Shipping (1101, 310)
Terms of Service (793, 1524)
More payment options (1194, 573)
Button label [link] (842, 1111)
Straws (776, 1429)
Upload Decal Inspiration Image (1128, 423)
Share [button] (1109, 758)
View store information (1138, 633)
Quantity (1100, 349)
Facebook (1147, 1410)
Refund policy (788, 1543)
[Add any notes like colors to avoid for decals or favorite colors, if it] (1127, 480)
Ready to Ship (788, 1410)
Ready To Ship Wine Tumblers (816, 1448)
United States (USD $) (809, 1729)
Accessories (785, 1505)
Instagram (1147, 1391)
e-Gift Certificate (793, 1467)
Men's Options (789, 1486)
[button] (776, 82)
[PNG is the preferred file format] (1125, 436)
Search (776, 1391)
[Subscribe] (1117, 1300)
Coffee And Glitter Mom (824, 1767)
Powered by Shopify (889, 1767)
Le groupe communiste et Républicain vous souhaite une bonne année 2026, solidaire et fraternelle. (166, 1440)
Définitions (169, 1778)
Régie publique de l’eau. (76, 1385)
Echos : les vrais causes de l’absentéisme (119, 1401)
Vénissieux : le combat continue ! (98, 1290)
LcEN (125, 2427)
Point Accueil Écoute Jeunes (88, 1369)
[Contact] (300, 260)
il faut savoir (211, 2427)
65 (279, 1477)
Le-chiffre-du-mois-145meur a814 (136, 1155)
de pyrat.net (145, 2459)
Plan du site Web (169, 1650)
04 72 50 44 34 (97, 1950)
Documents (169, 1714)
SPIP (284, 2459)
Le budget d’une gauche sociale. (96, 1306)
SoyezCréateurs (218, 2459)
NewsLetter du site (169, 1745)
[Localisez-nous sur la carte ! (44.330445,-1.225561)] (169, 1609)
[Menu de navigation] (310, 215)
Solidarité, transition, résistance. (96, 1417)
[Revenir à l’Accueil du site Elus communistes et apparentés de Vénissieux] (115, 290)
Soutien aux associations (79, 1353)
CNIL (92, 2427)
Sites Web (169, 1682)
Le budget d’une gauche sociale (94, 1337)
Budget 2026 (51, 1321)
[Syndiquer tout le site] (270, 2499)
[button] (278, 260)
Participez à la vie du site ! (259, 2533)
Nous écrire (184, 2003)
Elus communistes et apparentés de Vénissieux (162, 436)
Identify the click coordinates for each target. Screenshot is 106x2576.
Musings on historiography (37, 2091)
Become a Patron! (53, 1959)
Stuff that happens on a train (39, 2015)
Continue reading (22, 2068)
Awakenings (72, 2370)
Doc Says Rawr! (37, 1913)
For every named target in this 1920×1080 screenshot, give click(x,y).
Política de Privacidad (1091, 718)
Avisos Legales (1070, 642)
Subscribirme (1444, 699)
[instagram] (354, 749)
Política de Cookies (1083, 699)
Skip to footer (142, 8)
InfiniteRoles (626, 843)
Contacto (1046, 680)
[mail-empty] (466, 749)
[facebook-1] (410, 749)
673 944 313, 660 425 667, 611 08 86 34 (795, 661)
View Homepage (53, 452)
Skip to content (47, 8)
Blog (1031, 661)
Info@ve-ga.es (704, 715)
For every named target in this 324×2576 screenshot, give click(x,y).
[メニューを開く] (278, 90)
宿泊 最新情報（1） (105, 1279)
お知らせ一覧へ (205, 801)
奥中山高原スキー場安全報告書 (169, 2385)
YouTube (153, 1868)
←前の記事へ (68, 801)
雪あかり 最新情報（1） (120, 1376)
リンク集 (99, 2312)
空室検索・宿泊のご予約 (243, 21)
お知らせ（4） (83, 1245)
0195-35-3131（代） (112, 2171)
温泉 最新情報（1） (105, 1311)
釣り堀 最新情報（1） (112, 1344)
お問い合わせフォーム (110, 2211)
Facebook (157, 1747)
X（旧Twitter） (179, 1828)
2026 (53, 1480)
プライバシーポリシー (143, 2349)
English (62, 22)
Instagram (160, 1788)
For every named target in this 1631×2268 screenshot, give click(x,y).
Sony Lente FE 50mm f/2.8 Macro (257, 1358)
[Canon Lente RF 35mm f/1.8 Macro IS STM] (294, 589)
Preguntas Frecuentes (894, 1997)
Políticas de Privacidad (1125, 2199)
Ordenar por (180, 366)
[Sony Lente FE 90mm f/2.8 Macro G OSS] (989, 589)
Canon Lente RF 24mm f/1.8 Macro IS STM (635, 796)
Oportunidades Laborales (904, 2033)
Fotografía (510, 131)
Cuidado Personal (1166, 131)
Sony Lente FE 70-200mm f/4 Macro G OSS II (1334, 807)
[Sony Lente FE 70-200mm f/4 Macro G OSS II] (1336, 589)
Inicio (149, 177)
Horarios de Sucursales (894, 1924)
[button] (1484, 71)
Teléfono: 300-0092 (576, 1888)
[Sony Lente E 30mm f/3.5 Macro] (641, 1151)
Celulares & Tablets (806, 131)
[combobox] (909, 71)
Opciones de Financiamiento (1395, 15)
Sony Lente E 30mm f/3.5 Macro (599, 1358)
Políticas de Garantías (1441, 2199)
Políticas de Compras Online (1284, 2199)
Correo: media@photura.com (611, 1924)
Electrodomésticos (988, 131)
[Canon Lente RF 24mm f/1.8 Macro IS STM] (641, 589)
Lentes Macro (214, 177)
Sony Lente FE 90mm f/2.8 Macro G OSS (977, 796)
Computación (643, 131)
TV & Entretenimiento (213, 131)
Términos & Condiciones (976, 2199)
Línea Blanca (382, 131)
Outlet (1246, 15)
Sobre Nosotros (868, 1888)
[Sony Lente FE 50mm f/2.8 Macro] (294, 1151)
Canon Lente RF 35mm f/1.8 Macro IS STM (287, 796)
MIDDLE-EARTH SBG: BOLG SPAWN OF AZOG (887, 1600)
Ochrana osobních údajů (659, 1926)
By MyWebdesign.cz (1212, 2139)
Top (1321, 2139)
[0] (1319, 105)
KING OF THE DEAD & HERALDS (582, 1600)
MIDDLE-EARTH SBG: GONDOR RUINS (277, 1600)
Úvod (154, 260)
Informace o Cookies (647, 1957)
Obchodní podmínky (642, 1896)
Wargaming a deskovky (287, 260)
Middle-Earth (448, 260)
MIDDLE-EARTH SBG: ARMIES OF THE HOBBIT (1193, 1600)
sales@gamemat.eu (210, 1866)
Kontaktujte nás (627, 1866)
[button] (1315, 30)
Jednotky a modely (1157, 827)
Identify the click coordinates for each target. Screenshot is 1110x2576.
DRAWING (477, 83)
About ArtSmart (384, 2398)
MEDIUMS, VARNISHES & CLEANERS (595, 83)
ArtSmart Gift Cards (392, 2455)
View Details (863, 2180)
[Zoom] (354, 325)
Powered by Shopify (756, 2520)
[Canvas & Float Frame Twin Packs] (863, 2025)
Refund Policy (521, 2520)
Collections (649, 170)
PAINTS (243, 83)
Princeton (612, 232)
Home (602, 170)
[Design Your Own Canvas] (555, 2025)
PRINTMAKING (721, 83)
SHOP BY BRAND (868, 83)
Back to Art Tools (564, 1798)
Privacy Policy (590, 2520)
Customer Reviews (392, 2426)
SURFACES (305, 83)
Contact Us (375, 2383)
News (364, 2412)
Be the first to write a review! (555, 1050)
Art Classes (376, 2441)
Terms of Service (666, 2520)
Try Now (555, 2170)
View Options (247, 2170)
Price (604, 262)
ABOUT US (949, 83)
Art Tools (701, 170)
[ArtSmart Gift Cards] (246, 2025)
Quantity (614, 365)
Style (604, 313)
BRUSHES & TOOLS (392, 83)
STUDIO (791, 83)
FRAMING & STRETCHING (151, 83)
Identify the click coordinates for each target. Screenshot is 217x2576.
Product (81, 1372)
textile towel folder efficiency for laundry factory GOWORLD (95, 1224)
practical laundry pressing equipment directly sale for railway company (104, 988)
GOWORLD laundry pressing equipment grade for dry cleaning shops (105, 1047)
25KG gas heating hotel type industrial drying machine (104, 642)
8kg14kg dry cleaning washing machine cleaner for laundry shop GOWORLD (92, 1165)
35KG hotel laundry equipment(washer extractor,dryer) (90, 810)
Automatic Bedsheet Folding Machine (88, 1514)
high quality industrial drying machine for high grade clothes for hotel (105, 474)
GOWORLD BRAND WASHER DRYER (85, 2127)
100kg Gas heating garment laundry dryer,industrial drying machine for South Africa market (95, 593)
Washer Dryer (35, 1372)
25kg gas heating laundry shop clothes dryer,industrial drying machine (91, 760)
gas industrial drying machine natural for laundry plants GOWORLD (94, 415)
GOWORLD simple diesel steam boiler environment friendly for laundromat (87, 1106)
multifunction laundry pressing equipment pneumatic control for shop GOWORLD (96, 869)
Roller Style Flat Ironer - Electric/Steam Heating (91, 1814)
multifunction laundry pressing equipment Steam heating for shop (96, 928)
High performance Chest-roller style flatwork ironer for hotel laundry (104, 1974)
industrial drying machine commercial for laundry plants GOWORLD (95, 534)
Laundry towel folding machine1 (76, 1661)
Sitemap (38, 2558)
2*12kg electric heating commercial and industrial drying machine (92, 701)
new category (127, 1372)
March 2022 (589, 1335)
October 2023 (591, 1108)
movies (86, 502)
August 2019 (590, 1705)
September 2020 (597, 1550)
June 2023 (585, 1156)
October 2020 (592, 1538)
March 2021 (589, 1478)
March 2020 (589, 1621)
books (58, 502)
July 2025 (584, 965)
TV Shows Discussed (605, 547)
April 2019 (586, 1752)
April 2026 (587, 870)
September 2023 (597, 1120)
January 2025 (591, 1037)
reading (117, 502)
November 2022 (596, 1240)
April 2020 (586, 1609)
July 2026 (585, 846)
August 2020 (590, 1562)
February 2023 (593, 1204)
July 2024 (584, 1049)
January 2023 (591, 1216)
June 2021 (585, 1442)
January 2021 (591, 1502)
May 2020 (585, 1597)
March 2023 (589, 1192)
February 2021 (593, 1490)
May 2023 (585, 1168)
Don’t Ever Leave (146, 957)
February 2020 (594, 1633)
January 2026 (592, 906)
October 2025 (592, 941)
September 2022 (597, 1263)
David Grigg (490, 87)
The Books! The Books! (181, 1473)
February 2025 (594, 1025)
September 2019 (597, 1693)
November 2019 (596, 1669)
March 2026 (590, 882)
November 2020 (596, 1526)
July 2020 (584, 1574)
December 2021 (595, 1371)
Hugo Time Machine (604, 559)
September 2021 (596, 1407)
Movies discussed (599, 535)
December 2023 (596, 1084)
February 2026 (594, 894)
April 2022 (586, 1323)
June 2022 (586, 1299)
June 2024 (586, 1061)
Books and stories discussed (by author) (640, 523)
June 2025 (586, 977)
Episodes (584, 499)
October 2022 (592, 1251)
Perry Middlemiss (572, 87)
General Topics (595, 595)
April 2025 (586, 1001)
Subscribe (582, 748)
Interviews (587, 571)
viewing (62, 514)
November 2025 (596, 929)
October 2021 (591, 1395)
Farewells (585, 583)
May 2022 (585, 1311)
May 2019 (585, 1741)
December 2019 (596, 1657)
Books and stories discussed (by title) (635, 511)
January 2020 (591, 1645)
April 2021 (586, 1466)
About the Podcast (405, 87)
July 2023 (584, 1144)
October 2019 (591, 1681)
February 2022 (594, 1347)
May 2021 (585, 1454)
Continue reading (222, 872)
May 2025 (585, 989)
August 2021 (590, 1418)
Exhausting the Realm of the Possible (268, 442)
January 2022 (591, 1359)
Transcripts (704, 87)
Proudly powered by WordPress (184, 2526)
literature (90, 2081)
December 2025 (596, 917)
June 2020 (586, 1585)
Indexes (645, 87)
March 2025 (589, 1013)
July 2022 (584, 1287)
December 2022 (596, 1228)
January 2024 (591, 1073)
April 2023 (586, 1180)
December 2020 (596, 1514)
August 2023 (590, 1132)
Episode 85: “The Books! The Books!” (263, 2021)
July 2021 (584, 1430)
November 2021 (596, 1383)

Exercise:
Give back exactly the lines from the beginning of the records through the line containing "Echos : les", and only those.

Response:
Shipping (1101, 310)
Terms of Service (793, 1524)
More payment options (1194, 573)
Button label [link] (842, 1111)
Straws (776, 1429)
Upload Decal Inspiration Image (1128, 423)
Share [button] (1109, 758)
View store information (1138, 633)
Quantity (1100, 349)
Facebook (1147, 1410)
Refund policy (788, 1543)
[Add any notes like colors to avoid for decals or favorite colors, if it] (1127, 480)
Ready to Ship (788, 1410)
Ready To Ship Wine Tumblers (816, 1448)
United States (USD $) (809, 1729)
Accessories (785, 1505)
Instagram (1147, 1391)
e-Gift Certificate (793, 1467)
Men's Options (789, 1486)
[button] (776, 82)
[PNG is the preferred file format] (1125, 436)
Search (776, 1391)
[Subscribe] (1117, 1300)
Coffee And Glitter Mom (824, 1767)
Powered by Shopify (889, 1767)
Le groupe communiste et Républicain vous souhaite une bonne année 2026, solidaire et fraternelle. (166, 1440)
Définitions (169, 1778)
Régie publique de l’eau. (76, 1385)
Echos : les vrais causes de l’absentéisme (119, 1401)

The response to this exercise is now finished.